KWIK KIAN GIE, 52, Ketua Dewan Direktur Institut Manajemen Prasetiya Mulya dan direktur berbagai perusahaan. Bekas juru kampanye PDI. Buat apa mengubah nama? Saya yakin benar itu tak ada sangkut-pautnya dengan rasa cinta terhadap bangsa. Banyak teman saya tak mengubah nama tapi cintanya terhadap negara ini benar-benar. Tiga anak saya namanya Kwik Ing Hie, Kwik Mu Lan, dan Kwik Ing Lan. Saya berusaha keras agar mereka memiliki rasa kebangsaan yang besar dan murni. Itu ditumbuhkan dengan meyakinkan mereka dari sekarang bahwa sebagai WNI keturunan mereka akan menghadapi masalah jika dewasa kelak. Sekarang pun sudah ada masalah: Ada teman sebaya yang sering menggoda mereka dengan olok-olok "anak Cina". Di kalangan pengusaha masih perlu ditingkatkan rasa senasib sepenanggungan serta rasa kebersamaan. Agar kita dapat bersaing dengan negara lain. Para pelaku ekonomi kita cenderung mengabaikan patriotisme, karena itu dianggap tak relevan. Padahal, bangsa yang sudah lama merdeka, malah tak pernah dijajah, berkalikali memperlihatkan patriotisme dalam ekonomi. Lihat orang Eropa ketika terkena oil shock. Secara sukarela mereka meredupkan lampu dan memperkecil alat pendingin. Untuk menghemat energi.

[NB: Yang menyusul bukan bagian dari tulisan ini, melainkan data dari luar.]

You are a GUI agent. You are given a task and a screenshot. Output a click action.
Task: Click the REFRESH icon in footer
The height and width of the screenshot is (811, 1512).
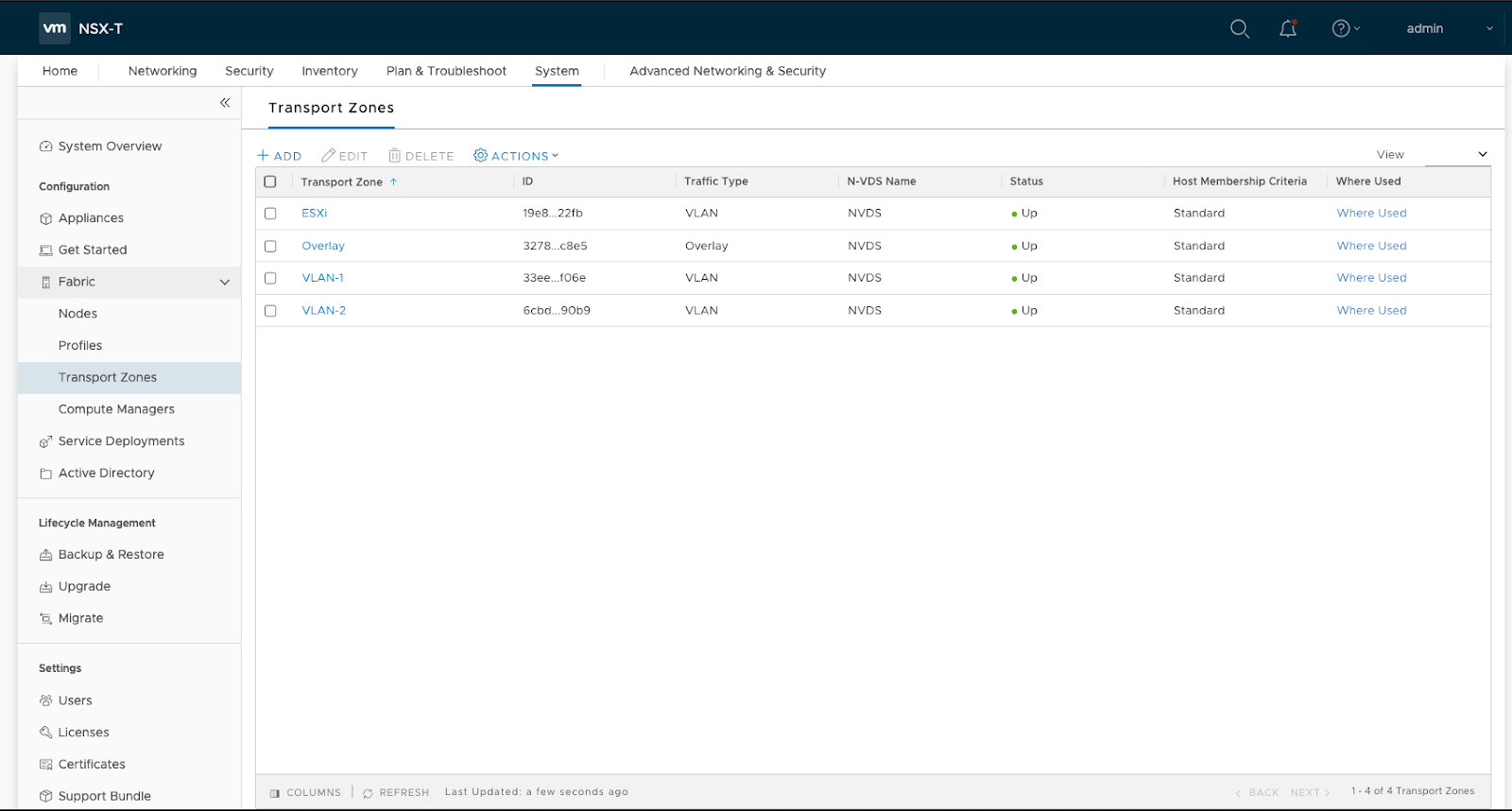[369, 793]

SUTJIATI EKA TJANDRASARI, 20, mahasiswi, Putri Remaja 1985, dan pemenang lomba karya ilmiah remaja LIPI, 1984. Baru sepekan saya pulang dari London ikut pendidikan musim panas, satu bulan. Sebelumnya saya ke Jerman Barat menemani Papa memeriksakan kesehatan. Papa sakit jantung dan ginjal, setiap tahun dia ke sana. Di London teman kos ada dua gadis Inggris dan seorang gadis Spanyol. Saya heran, mereka seusia dengan saya tapi telah mempunyai rencana yang pasti untuk masa depan. Sedang saya selalu masih goyah. Eropa memang idaman saya untuk melanjutkan studi. Kota-kotanya memesonakan, cowoknya ganteng-ganteng. Tapi saya tak pernah membayangkan pacaran dengan cowok bule. Saya kira nilai-nilai yang kita anut nggak nyambung dan akan menimbulkan problem keluarga. Hubungan kekerabatan sulit, pergaulan mereka terlalu bebas, dan tak mau membantu orang tua. Nggak tahu mengapa, saya memang begitu. Saya juga tak ingin bekerja di luar negeri. Inginnya di Aceh, atau Manado, pokoknya masih negeri sendiri.